The steep approach is one of the most challenging elements of the display to get right. By design, it should always be safe: we enter from the same height, at the same airspeed, in the same configuration, with idle power every time. This means that when we reach our planned recovery height, we always have a known amount of energy. By proving the safety margins at maximum weight, we can be confident that we will always be able to transition from the steep phase to a normal landing within the height available. The difficult part is judging when to commence the descent. Once we start down the slope, there is very little I can do to affect where we touch down: the entire procedure to landing is flown without adding power. If the conditions were always the same, this would be straightforward, but they aren’t: the wind can be anything from 60mph on the nose, to over 10mph from behind. I also have to consider stopping distance. If the runway is sufficiently long, I will endeavour to stop just after passing the display datum at crowd centre. With full reverse thrust selected, even with only moderate braking, the King Air stops from 115mph in about a thousand feet. That is unless there is a tailwind, the runway is wet, or it slopes.

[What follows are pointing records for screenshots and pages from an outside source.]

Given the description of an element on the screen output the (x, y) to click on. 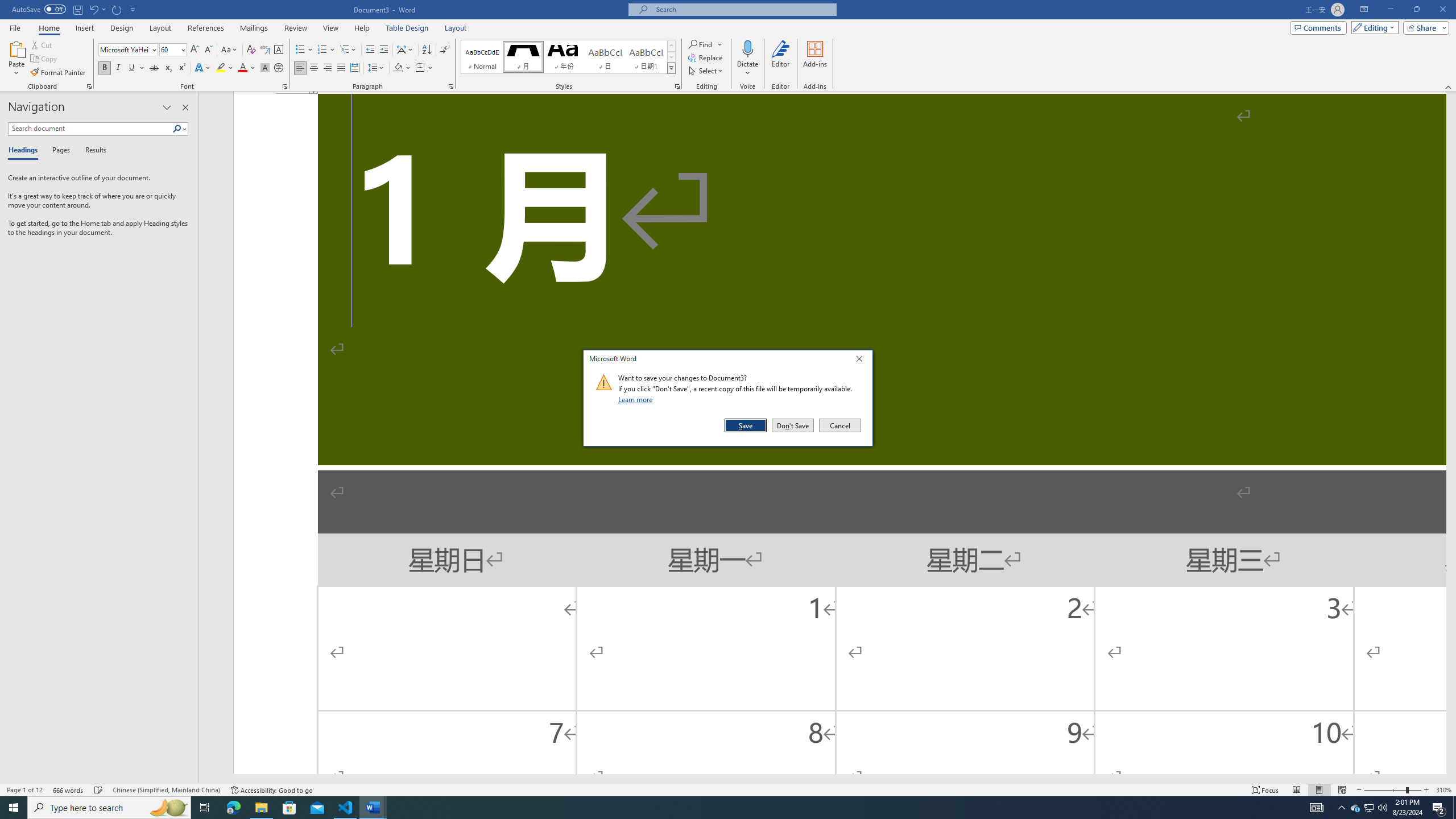
Q2790: 100% (1382, 807)
Headings (25, 150)
Row up (670, 45)
Cut (42, 44)
Microsoft Store (289, 807)
Repeat Increase Indent (117, 9)
Header -Section 1- (838, 92)
Search highlights icon opens search home window (167, 807)
Character Border (278, 49)
Shrink Font (208, 49)
Font Color (246, 67)
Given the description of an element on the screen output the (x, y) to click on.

The stopping distance is also affected by the weight of the aircraft. So in judging when to commence the descent from 1000ft, I have to consider a large number of variables.

On reverse thrust

The King Air is able to reverse the angle of each individual propeller blade such that, instead of scooping air and throwing it backwards – as for normal flight – the blades slap the air forwards causing the aircraft to stop very quickly after landing. By selecting reverse thrust when stationary, the aircraft may be taxied backwards.